Internal masking still happens while reading and mosaicking COGs, but the public contract is always the numeric array you get back.

Default behavior

When you omit dtype= and nodata=, lazycogs inspects the first matching STAC item and opens one representative COG per requested band.

From that sample it resolves:

  • one safe output dtype
  • one output nodata value, if the sampled bands agree on one

Dtype inference

The sampled band dtypes are promoted to one safe output dtype.

Examples:

  • all uint16 -> uint16
  • uint8 + int16 -> int16
  • any float32 present -> float32
  • any float64 present -> float64

If lazycogs cannot promote the sampled dtypes safely, open() raises and asks you to pass dtype= explicitly.

Nodata inference

When you omit nodata=:

  • if sampled bands all agree on one scalar nodata value, lazycogs uses it
  • if sampled bands all have nodata=None, lazycogs leaves output nodata unknown
  • if sampled bands disagree, open() raises and asks you to pass nodata= explicitly

When nodata is known, the returned DataArray advertises it in both:

  • da.attrs["_FillValue"]
  • da.encoding["_FillValue"]

What output nodata means

When lazycogs knows one scalar nodata value, that value applies to:

  • uncovered pixels
  • out-of-bounds pixels introduced by reprojection
  • pixels where every contributing source pixel was nodata

When nodata is unknown, lazycogs does not attach _FillValue metadata.
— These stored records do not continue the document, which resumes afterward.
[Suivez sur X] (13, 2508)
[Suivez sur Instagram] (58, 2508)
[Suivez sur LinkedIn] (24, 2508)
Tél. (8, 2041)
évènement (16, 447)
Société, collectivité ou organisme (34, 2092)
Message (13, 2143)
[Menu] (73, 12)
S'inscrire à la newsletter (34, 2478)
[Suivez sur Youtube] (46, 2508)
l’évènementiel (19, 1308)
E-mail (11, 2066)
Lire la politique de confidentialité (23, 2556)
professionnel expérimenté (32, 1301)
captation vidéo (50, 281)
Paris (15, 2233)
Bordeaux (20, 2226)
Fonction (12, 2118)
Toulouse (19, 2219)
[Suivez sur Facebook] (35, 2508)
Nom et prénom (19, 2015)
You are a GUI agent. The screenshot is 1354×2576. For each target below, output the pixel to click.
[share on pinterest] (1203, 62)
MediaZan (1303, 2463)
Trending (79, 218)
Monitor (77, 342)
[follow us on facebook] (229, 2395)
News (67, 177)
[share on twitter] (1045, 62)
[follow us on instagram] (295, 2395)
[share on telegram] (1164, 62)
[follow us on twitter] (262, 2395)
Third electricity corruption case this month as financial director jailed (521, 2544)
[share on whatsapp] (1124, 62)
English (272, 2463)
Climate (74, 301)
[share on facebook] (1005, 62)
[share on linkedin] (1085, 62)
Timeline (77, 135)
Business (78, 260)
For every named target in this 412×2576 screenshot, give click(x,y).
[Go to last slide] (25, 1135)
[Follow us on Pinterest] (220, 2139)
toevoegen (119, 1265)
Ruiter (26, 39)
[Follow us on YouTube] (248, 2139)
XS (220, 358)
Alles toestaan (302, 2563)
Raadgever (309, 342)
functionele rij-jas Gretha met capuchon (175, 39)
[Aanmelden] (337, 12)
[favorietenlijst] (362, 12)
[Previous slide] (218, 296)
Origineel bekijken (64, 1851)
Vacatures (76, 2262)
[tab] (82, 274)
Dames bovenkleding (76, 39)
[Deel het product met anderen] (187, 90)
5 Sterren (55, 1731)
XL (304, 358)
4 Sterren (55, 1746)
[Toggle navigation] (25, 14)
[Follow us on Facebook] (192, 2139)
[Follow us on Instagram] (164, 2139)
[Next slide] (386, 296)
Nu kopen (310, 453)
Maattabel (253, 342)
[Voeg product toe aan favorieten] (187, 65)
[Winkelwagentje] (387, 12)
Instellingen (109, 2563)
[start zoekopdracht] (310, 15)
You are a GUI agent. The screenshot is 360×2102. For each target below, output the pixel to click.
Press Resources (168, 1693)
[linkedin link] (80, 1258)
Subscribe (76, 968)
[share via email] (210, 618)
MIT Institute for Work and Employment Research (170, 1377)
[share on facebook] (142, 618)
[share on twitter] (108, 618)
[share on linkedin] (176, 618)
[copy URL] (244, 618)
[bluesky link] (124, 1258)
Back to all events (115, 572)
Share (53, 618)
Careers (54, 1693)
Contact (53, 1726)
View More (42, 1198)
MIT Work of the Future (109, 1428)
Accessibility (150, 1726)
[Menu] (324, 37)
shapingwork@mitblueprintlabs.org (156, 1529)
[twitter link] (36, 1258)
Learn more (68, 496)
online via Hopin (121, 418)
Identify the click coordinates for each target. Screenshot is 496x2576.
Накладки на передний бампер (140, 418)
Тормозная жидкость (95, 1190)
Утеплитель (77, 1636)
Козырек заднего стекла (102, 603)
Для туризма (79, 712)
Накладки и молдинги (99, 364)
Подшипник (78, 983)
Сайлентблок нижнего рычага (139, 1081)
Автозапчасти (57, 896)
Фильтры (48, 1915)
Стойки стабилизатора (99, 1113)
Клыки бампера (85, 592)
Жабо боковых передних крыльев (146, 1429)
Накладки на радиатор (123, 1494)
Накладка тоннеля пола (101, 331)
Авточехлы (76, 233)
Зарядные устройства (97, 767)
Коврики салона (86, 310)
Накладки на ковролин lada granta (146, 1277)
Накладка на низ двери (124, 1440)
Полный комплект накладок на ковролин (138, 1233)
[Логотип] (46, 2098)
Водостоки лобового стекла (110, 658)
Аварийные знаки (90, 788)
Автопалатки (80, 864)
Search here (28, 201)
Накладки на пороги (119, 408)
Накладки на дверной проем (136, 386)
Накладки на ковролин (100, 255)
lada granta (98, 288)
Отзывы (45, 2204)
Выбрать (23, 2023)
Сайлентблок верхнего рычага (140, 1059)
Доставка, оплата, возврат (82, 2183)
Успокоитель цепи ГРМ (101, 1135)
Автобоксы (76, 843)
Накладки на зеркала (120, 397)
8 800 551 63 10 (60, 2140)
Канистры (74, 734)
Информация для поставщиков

In that mode, 0 may still appear in uncovered regions as an implementation fill value, but 0 is not declared as semantic nodata.

If you need a stable sentinel for downstream analysis or export, pass nodata= explicitly.

Mosaic-method interaction

MeanMethod, MedianMethod, and StdevMethod require floating-point output.

If you omit dtype=, lazycogs will auto-promote an inferred integer dtype to float32 for those methods. If you pass an explicit integer dtype=, open() raises.

from lazycogs import MeanMethod

da = lazycogs.open(
    "items.parquet",
    bbox=dst_bbox,
    crs=dst_crs,
    resolution=10.0,
    mosaic_method=MeanMethod,
)

Explicit overrides win

Caller-provided dtype= and nodata= are authoritative.

da = lazycogs.open(
    "items.parquet",
    bbox=dst_bbox,
    crs=dst_crs,
    resolution=10.0,
    dtype="float32",
    nodata=-9999,
)

Use explicit overrides when you need a fixed contract across heterogeneous assets.

Runtime validation

The startup inspection samples only one representative item. Later chunk reads still validate what they encounter.

If a later asset conflicts with the inferred output contract, compute raises instead of silently truncating values or remapping nodata.

Quick checks

da.dtype
da.encoding.get("_FillValue")

Those two values tell you most of what lazycogs has promised about the returned array.